Check out Fast Company’s 10th annual issue devoted to “Innovation by Design”, showing how good design drives innovation. These are their ten key factors that drive the “new kind of creativity”, and each one is elaborated in one of the articles in this special issue:
- Design starts at the top. In innovative companies, the CEO is very close to the top designer. “Only the CEO can get the entire company to focus on something,” says Google designer Jon Wiley.
- Apple was the first to show the way. Max Chaifkin contributes an oral history of Apple’s design, arguing that Apple’s design strategy has been completely misunderstood.
- Good design often takes years, not quarters, to bring results. Sometimes a failed product, like Apple’s 2000 Cube, sows the seeds for later successes.
- There are many different ways to build a design and innovation culture. Google, for example, does not have a chief designer and doesn’t have any design “rules.” At other design powerhouses, there’s a lead designer in the C-suite. It depends.

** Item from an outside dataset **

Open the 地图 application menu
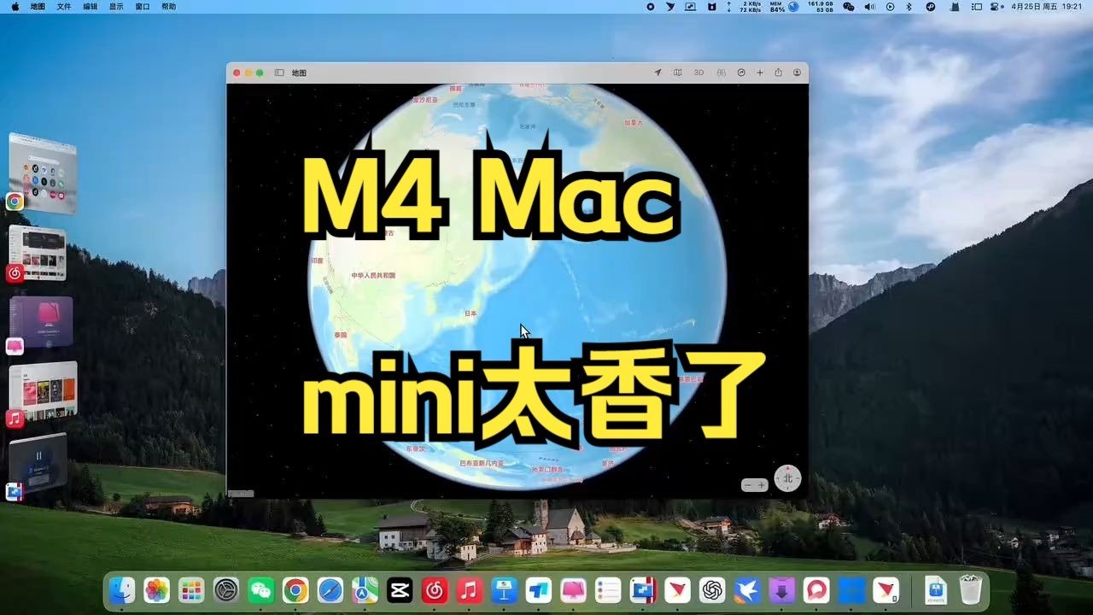This screenshot has height=615, width=1093. tap(37, 7)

- Sometimes innovation and design doesn’t seem to be the wisest financial design. It can cost a lot of money, and the revenue stream isn’t always obvious. Apple stores all have a Genius Bar and their services are free. What other retail chain devotes 20% of floor space to something they give away for free? And yet, Apple Stores have the highest sales per square foot of any retailer.

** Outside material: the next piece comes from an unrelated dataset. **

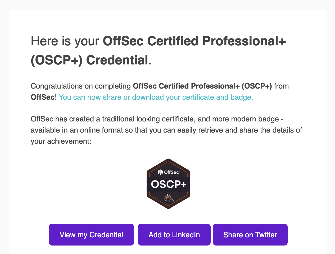The image size is (335, 254).
Task: Click the OffSec leaf logo icon on badge
Action: click(x=160, y=172)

- Today’s consumers want good design more than ever. The examples of success are online bazaar Fab, and Samsung, and new brands including Nest and Warby Parker.
- Watch consumers to get new ideas and good design.

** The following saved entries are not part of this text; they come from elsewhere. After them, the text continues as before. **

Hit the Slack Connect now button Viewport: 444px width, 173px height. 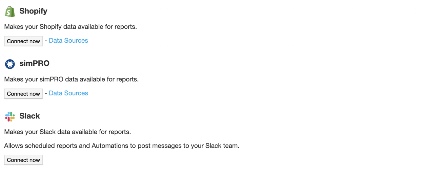23,160
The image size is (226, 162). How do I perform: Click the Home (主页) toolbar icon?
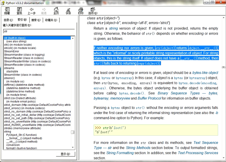(x=56, y=11)
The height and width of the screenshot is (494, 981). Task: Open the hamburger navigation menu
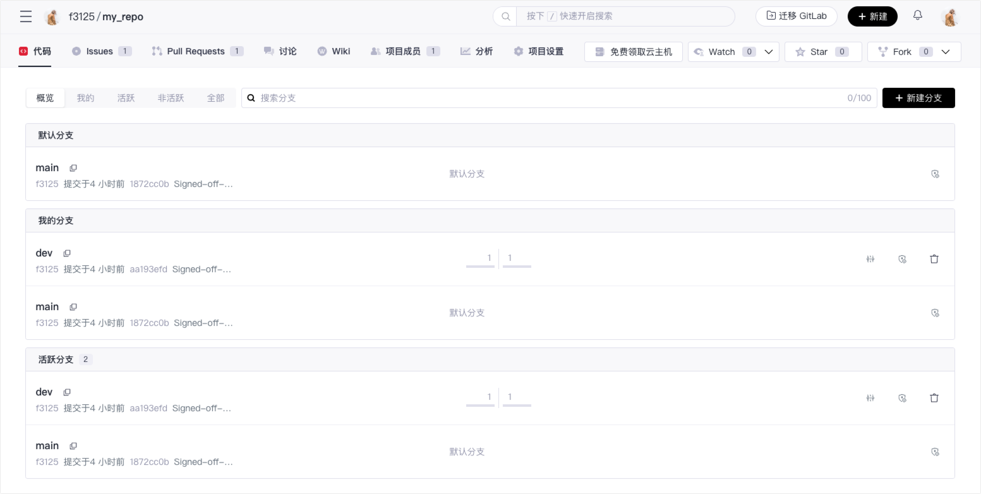(x=26, y=16)
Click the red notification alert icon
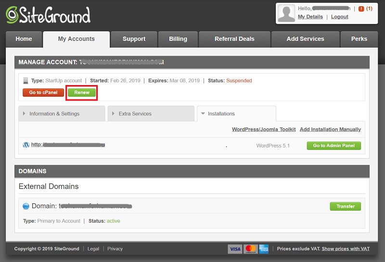The height and width of the screenshot is (262, 385). (x=361, y=9)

- Design has to be embedded and linked to every other aspect of the business. Manufacturing, marketing, finance. It can’t just be shape, color, or even just interaction design.
- You need both the big picture, and a mastery of the small details. Examples include Jawbone, Flipboard, and J. Crew.
- Treat every day like it’s the first day of your business. Jeff Bezos of Amazon uses the expression “day one” to emphasize that Amazon is still just at the beginning.
I particularly liked their timeline of key design moments from 2004 to 2013, starting on page 35. Remember when Chicago’s Millennium Park opened in July 2004? It seems like it’s been there forever! Remember when Dan Pink published A Whole New Mind in 2005? Read these prophetic words:
It’s no longer sufficient to create a product, a service, an experience, or a lifestyle that’s merely functional. Today it’s economically crucial and personally rewarding to create something that is also beautiful, whimsical, or emotionally engaging.